I am struggling to find a solution that can work and still maintain the simplicity of the current solution.

  1. One option is to implement a custom lifetime manager that will return a new context if the transaction scope is 0, otherwise it will return the existing context.

    1. This would resolve the scenario described above, as the loading of entities will be on one scope, and the data save will be in a different scope. It will also need to be merged with a PerThread solution so that each thread has its own lifetime manager to ensure that you don't call multiple method entries within a single transaction scope.

    2. Option 1 Requires the implementation of a new LifetimeManager that will inspect the current item and return a new instance if the transaction scope is 0 (alternately we could dispose of the item if the transaction scope is 0 after a save, but the former will use a new scope each non-transactioned request is made, while the latter will re-use an existing context until a transaction is started). It is a relatively complex solution to implement, but it does have the advantage that there are no changes to the application architecture, it will be completely isolated to the LifetimeManager implementation.

  2. Another option is to create a new DbContext per instance of a Service (DbContext), and somehow use that context in the UnitOfWork method handler instead of resolving a new instance.

    1. This means that each service must be self-contained however, as crossing service boundaries will involve different contexts and transaction scope, which could introduce errors.

    2. This provides the most scope for flexibility as you can have as many 'services' you like each completely independent of one another, you just need to manually manage the service instances if you want to share a context across operations.

    3. Option 2 Would use a standard (new item each resolve) DbContext manager but the UnitOfWorkHandler would inspect the calling object for its context, instead of resolving a context. This would require a new interface exposing the context of the service, and an update to the UnitOfWork call handler to get this instance from the object being wrapped. This would be the easiest to implement, and probably be the best solution despite the requirement that services are self-contained.

  3. Another possible option is to create a custom lifecycle manager where you create a DbContext manually, which will be reused whenever the context is resolved (per thread), and removed when you manually dispose it.

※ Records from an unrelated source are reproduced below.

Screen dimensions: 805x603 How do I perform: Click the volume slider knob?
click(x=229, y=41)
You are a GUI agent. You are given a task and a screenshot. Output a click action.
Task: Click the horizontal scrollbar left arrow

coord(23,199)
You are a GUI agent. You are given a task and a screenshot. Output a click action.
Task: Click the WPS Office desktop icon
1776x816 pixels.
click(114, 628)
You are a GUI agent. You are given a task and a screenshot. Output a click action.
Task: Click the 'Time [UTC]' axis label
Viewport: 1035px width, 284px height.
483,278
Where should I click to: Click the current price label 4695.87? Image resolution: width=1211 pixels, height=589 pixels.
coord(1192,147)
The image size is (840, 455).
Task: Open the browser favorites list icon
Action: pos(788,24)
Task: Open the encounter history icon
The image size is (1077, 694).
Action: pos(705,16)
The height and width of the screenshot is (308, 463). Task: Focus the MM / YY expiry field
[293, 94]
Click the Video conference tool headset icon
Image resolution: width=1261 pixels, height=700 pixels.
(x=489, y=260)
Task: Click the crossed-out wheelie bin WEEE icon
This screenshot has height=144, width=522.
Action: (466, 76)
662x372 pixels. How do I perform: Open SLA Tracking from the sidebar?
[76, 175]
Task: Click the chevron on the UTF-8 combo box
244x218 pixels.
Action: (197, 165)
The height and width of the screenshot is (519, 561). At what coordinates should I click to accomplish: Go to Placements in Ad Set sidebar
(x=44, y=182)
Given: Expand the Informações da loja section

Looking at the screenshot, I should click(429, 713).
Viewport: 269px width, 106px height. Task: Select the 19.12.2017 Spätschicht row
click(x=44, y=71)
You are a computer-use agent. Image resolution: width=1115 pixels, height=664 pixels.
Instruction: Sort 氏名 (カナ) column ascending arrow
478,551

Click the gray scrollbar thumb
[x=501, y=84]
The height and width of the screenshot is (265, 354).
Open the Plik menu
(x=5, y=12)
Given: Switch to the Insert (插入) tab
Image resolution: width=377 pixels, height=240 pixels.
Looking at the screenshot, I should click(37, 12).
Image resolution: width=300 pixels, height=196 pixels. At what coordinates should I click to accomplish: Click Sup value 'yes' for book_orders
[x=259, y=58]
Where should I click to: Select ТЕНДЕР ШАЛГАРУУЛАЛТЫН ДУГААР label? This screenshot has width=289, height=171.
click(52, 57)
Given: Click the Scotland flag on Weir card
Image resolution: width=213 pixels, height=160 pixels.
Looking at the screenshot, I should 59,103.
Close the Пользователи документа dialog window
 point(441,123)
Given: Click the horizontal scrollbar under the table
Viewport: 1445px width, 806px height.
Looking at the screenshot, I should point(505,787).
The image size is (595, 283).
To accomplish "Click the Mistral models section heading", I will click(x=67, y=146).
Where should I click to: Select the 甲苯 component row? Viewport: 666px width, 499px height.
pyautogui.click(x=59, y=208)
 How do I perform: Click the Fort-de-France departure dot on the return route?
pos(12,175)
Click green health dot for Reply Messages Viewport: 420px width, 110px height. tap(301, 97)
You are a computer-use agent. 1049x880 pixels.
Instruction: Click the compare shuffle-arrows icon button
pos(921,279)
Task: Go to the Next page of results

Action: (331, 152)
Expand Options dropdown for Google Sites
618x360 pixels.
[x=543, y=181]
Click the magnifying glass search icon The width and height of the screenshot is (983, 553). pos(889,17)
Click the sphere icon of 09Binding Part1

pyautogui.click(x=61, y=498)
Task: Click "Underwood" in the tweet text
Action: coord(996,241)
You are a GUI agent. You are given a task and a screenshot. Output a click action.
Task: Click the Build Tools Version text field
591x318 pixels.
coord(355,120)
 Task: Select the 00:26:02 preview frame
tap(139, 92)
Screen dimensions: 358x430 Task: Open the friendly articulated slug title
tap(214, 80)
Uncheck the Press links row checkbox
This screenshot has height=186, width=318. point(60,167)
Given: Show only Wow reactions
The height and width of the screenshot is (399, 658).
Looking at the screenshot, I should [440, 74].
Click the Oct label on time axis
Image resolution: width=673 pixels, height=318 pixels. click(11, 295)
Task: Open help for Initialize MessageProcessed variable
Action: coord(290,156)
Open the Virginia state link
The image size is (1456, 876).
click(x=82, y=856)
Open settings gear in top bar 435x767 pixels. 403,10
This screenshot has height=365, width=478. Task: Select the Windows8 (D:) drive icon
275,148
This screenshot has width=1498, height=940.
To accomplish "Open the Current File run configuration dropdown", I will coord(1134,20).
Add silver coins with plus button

    1. The problem here is that you will not be able to have multiple contexts open at the same time, as the resolver would not know which to resolve.

    2. Option 3 would be the most complex to implement, requiring a PerThreadLifetimeManager that can 'create and dispose contexts' on demand, then continually resolve that same item until it is disposed. This may be possible using a standard ExternallyControlledLifetimeManager, but may or may not be thread safe.

I will be trialling Option 2 in the market app, as I will have a service application that will spawn threads to handle long-running processes (essentially a thread per AI instance, which acts as a 'player' in the game), as well as the standard WCF and MVC interfaces for client applications, and this solution seems to be the most appropriate.